In 1981 Kramer filed for a UK patent for his newly conceived digital audio player, the IXI. UK patent 2115996 was issued in 1985, and was issued in 1987. The player was the size of a credit card with a small LCD screen and navigation and volume buttons and would have held data of at least 8 MB of solid-state bubble memory chip with a capacity of 3½ minutes' worth of audio. Plans were made for a 10-minute stereo memory card and the system was at one time fitted with a hard drive enabling over an hour of recorded digital music. His first investor was Sir Paul McCartney. Later, Kramer set up a company to promote IXI and five working prototypes were produced with 16-bit sampling at 44.1 kilohertz with the pre-production prototype being unveiled at the APRS Audio/Visual trade exhibition in October 1986. In a 2004 interview with The Guardian, Kramer stated that the company at the time had "orders worth £60 million" (value at current day) for the device from the recording industry.
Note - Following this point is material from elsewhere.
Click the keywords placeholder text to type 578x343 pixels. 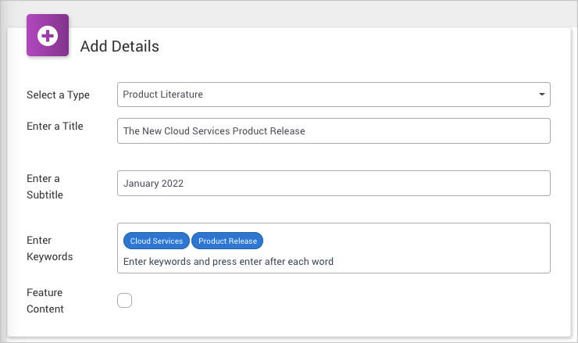[x=228, y=261]
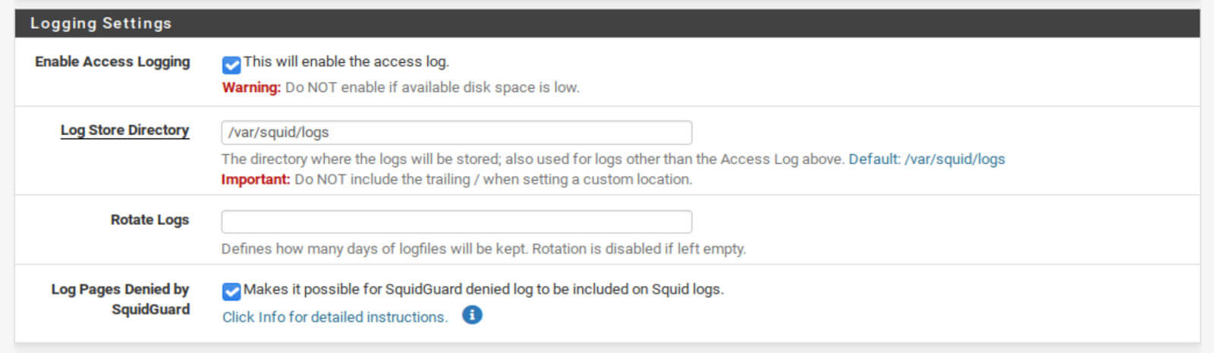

However, in 1988 a boardroom dispute within Kramer's company and the subsequent failure to raise the £60,000 required to renew the patent resulted in the patent lapsing and entering the public domain, though Kramer is still the owner of the designs.

==iPod testimony==
In 2008, Kramer was called as a witness by Apple Inc. to defend itself from charges of patent infringement for its iPod digital audio player.

==Current work==
Kramer is still professionally involved in the technology sector. He is the Chairman of the British Inventor's Society and Organizer of the British Invention Show & World Invention Awards. He acts as a technology advisor to International Clean Energy Circle (ICI) and a number of multinational companies. Kramer gives talks on innovation around the World, notably to the Directors at Argonne National Laboratory architects of the Manhattan Project, and Kramer followed Al Gore on the subject of climate change at the Royal Courts of Justice. Kramer is director and executive producer of the film Disparity which completed filming in late 2018 followed with the production of a new TV series and film Humankind. Disparity: The Search for Real-Aid, a 100-minute documentary film and aid face-off, was Kramer's third production. The film was released in 23 October 2019. Other productions are 10CC Live in Concert at Wembley in 1982, his first, and The Sweet Live in Concert at the Marquee Club in London 1986, his second.